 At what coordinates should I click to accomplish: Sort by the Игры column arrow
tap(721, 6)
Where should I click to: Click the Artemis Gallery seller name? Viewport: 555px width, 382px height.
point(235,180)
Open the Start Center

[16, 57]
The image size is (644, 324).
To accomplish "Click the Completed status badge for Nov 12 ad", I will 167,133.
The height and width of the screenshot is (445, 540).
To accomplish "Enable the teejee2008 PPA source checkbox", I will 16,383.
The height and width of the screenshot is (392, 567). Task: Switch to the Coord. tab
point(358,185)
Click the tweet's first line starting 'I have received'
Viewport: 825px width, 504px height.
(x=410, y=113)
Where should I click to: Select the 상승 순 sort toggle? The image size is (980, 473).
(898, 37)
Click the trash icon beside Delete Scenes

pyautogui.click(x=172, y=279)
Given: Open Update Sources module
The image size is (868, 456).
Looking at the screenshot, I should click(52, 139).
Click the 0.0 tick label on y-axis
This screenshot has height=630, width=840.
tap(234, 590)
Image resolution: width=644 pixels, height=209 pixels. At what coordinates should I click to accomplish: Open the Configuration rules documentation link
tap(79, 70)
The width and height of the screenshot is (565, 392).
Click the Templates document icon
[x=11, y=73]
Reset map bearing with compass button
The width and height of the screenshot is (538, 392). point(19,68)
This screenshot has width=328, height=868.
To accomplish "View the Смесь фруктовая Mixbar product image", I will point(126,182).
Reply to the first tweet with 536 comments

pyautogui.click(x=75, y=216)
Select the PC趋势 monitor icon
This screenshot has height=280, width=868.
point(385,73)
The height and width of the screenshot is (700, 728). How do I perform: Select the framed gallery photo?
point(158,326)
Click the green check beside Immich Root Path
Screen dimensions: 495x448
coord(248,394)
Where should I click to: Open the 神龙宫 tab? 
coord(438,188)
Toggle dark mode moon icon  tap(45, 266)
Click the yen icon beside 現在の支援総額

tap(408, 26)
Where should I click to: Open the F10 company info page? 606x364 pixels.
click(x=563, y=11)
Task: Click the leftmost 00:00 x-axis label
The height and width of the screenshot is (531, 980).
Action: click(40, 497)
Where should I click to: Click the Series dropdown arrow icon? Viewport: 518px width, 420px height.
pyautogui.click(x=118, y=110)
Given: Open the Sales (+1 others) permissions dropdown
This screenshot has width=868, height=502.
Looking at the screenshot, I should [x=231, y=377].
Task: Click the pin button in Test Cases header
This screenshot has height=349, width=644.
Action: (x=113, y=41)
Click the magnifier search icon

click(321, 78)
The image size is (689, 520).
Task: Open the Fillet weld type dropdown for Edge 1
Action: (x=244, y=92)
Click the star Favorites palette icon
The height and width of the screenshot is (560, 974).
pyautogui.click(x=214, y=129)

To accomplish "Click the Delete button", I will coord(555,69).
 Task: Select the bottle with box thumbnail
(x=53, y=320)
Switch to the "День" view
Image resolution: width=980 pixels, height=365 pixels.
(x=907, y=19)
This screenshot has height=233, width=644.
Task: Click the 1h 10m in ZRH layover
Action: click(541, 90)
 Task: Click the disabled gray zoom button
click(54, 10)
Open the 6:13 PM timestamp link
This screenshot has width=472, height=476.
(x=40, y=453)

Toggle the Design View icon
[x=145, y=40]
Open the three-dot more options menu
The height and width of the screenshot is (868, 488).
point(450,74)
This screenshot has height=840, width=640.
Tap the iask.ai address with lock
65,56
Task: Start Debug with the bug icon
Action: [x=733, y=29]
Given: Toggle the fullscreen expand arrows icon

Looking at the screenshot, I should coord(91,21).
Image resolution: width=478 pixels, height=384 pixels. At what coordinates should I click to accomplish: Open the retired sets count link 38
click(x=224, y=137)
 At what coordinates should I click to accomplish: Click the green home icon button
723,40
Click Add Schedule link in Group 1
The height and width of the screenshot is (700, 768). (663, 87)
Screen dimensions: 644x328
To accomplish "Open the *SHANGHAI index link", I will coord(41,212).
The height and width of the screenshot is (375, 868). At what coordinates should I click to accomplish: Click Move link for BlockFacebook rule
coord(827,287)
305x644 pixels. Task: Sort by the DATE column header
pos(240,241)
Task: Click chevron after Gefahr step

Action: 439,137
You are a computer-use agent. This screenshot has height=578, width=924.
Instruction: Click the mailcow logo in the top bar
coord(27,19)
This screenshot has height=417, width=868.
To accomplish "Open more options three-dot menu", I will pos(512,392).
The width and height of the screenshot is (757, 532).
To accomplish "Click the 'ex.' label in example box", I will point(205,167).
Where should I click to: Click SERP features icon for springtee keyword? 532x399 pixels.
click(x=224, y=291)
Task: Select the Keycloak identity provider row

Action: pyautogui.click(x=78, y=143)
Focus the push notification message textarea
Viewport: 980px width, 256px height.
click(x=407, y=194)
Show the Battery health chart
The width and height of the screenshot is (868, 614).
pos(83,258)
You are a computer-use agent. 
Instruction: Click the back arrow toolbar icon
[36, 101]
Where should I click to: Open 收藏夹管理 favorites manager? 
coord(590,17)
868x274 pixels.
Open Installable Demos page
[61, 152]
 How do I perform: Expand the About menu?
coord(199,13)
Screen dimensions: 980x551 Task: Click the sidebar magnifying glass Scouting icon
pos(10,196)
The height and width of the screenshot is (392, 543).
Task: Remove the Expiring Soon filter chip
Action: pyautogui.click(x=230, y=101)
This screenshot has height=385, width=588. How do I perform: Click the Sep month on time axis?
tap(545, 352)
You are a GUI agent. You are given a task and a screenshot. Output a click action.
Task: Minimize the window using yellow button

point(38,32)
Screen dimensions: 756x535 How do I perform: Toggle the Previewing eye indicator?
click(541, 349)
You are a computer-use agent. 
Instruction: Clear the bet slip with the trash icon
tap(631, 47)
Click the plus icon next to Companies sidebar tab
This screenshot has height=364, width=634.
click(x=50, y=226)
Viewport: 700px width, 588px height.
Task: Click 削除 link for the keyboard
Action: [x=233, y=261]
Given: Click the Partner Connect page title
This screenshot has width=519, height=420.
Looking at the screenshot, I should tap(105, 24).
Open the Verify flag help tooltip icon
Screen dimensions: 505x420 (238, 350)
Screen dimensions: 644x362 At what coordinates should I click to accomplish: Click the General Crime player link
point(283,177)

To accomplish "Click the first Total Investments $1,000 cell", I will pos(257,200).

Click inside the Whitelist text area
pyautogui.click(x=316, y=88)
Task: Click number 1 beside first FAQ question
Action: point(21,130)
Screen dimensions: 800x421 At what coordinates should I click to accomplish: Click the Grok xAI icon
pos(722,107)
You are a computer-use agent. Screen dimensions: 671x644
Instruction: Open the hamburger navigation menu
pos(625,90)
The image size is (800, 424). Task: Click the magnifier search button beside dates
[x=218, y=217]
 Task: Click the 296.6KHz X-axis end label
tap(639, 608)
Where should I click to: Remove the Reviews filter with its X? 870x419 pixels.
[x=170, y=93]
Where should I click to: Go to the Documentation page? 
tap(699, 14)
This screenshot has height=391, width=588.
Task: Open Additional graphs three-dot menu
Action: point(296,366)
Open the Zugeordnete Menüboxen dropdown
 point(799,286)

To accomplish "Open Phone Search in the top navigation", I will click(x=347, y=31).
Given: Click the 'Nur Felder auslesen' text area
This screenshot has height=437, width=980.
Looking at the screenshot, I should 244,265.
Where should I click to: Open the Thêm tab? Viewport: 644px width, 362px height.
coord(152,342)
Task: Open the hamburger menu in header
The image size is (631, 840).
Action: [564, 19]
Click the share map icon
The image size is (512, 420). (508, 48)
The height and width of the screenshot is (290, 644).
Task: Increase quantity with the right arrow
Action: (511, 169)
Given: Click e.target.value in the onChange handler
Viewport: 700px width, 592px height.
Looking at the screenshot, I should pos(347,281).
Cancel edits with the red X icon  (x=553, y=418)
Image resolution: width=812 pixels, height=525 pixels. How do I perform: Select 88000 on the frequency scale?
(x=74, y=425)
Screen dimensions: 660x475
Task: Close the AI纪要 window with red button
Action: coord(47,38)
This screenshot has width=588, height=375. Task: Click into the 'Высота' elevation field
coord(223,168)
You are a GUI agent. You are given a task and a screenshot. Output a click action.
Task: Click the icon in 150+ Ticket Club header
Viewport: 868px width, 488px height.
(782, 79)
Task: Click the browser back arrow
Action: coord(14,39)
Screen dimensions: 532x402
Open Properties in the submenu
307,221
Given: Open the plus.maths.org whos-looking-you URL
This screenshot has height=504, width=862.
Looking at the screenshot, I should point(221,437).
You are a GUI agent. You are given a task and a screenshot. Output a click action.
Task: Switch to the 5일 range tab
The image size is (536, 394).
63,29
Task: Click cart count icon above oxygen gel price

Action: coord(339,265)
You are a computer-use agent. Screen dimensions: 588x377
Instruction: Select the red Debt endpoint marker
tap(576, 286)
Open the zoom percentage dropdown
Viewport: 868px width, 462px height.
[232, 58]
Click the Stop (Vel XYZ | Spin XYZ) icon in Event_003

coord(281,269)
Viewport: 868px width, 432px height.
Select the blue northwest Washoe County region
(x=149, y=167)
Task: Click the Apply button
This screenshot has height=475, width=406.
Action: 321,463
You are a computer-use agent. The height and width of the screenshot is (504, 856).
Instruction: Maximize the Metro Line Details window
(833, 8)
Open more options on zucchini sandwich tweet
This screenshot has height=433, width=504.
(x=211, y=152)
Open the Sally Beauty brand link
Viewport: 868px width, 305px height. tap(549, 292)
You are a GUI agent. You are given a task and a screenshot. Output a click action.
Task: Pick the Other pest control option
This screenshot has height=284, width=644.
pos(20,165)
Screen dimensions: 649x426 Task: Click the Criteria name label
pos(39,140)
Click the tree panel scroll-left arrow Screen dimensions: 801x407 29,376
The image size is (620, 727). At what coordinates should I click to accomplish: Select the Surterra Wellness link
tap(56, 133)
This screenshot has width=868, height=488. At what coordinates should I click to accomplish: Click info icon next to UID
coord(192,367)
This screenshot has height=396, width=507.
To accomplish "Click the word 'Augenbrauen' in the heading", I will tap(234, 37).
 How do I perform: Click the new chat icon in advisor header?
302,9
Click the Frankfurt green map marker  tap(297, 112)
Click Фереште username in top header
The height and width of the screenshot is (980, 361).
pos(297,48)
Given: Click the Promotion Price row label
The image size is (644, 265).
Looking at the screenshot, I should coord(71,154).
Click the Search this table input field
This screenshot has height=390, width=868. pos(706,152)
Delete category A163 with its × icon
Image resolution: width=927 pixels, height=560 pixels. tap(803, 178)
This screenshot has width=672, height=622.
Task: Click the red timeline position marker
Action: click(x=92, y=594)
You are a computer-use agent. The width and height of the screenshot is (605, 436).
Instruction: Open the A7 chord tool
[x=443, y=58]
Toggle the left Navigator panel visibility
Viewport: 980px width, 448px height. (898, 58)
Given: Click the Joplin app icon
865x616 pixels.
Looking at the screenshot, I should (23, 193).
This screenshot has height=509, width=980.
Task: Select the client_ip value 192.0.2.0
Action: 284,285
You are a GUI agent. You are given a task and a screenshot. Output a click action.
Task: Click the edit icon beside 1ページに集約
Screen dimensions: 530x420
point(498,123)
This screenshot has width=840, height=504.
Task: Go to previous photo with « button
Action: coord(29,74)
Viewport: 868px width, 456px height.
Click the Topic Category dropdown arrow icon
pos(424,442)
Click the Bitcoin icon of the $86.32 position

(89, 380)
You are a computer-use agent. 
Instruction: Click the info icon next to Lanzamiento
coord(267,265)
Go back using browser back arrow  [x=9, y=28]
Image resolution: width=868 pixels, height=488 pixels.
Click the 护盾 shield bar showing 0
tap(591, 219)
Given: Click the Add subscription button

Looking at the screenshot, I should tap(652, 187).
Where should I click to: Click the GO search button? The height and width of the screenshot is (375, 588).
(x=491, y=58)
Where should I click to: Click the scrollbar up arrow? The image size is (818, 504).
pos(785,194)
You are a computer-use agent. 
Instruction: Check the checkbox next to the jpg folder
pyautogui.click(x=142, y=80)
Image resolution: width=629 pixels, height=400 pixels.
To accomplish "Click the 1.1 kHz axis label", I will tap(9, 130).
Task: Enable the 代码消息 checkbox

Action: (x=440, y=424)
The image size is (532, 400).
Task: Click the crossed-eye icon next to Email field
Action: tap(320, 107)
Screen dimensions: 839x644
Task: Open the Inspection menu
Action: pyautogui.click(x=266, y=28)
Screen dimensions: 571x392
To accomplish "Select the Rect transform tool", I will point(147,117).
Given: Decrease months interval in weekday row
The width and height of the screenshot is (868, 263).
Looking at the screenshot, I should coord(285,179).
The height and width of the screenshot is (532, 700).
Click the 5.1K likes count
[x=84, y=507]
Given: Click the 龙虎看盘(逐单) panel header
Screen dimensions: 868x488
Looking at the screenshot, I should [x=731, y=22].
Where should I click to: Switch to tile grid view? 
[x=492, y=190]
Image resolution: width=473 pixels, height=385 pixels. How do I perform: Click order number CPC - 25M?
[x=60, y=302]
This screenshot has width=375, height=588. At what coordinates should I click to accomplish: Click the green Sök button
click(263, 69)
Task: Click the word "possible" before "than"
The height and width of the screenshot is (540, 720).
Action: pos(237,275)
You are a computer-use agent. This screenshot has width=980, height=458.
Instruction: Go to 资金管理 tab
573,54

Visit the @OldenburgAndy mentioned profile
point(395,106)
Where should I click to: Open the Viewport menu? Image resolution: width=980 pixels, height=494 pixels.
■ ■ ■ ■
Problem:
Output exactly what runs from the line with "The height and width of the screenshot is (540, 720)." to the final line above, both lines included, and nothing else.

Response below:
The height and width of the screenshot is (540, 720).
Action: pos(237,275)
You are a computer-use agent. This screenshot has width=980, height=458.
Instruction: Go to 资金管理 tab
573,54

Visit the @OldenburgAndy mentioned profile
point(395,106)
Where should I click to: Open the Viewport menu? Image resolution: width=980 pixels, height=494 pixels.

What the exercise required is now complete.